Most typing advice is "practice more". These tips are more specific than that — each one targets a measurable part of your score, ordered roughly by how much WPM it is worth.

Technique (worth the most WPM)

  • 1. Train accuracy first, speed second. Practice at whatever pace keeps you above 97% accuracy. Each uncorrected error deletes a full word from your net WPM, and each correction costs 2–3 words of time. Speed grows fastest on top of clean technique.
  • 2. Learn to touch type if you haven't. Hunt-and-peck typing caps out around 40–50 WPM regardless of effort. Ten-finger typing raises the ceiling past 100. Nothing else on this list compares.
  • 3. Read ahead of your fingers. Fast typists read one to two words ahead of what they are typing, so recognition and typing happen in parallel.
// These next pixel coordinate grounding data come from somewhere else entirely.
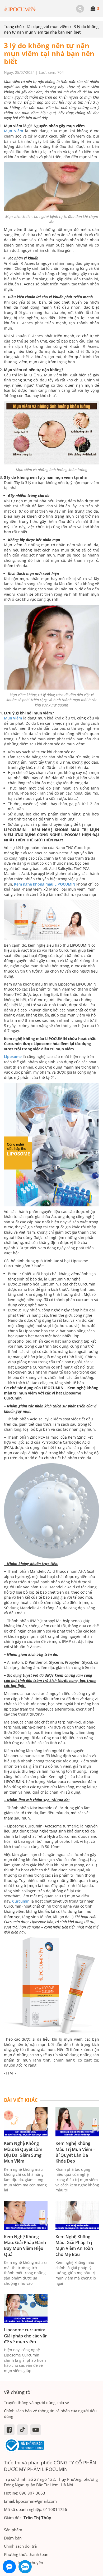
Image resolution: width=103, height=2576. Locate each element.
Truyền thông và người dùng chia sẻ (36, 2402)
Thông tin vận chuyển (23, 2562)
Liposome (13, 1056)
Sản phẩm (13, 2529)
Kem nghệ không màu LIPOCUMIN (44, 884)
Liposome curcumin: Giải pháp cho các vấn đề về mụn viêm (26, 2336)
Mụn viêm (13, 130)
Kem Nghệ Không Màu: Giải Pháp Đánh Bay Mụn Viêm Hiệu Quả (25, 2245)
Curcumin (21, 1901)
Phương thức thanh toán (26, 2554)
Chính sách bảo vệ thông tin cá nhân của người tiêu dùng (50, 2413)
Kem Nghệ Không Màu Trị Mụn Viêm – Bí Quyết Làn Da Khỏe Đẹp (75, 2152)
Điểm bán (13, 2538)
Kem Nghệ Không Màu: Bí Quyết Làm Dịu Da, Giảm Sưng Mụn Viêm (23, 2152)
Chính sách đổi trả (20, 2546)
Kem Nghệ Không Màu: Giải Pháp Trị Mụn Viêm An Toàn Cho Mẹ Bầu (74, 2245)
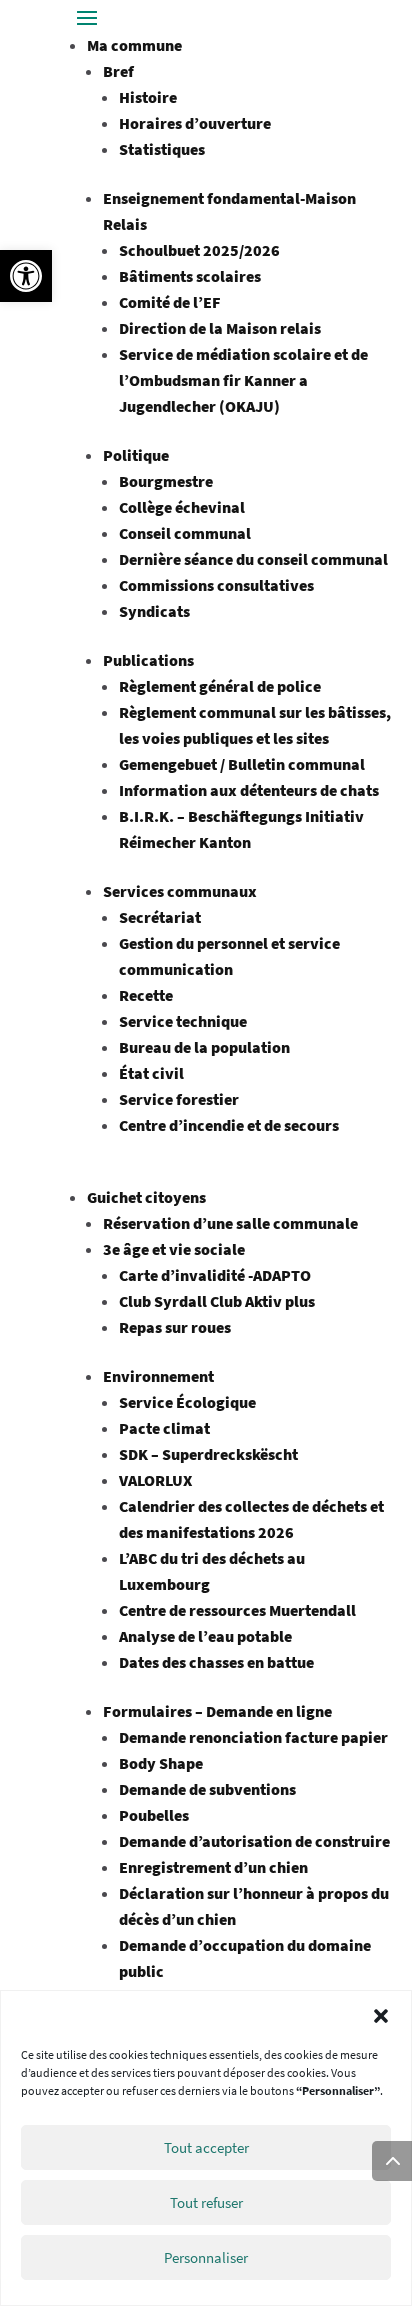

If you read a word only as you type it, every unfamiliar word becomes a full stop.
  • 4. Type to a rhythm. A steady beat with even gaps between keystrokes outscores a burst-and-pause style at the same effort, because pauses are pure loss. If your consistency score is low, deliberately slow down 10% and even out — net WPM usually rises.

Practice method

  • 5. Practice daily, briefly. Muscle memory consolidates between sessions. Fifteen focused minutes every day beats a two-hour session once a week.
  • 6. Rehearse your missed words. After each test, retype every missed word five times slowly, then five times fast. Your errors cluster around a handful of patterns — fixing those patterns moves your average score, not just one test.
  • 7. Alternate test lengths. Short 15–30 second sprints train peak speed; 1–2 minute tests train endurance and realistic pacing. Doing only one type skews your training.
  • 8. Add difficulty on purpose. Once ordinary tests feel comfortable, add punctuation and capitals, then numbers. Each layer briefly drops your score and then raises your real-world speed, which is what the test is for.

Body and setup

  • 9. Float your wrists. Resting your wrists on the desk while typing forces your fingers to stretch for far keys instead of your hands moving to them. Hover lightly; use a wrist rest only between bursts of typing.
  • 10. Check your sitting geometry. Feet flat, elbows at roughly 90°, screen at eye height, keyboard close enough that you are not reaching. Poor posture shows up as fatigue in minute two of every test.
  • 11. Keep your hands warm. Cold fingers measurably slow keystrokes and increase errors. If your first test of the day is always your worst, treat it as a warm-up and never count it.

Mindset

  • 12. Track weekly, not daily. Day-to-day WPM swings by 5–15 depending on sleep, text difficulty, and warm-up. Record your weekly best and weekly average; judge progress only on those. Plateaus of two or three weeks are normal — they almost always break if you keep the daily habit and rotate in a new difficulty layer.

Quick checklist before a test that counts: warm up with two throwaway runs, sit up, wrists floating, read ahead, and aim for 97%+ accuracy at a steady rhythm. That routine alone is typically worth +5 WPM over typing cold.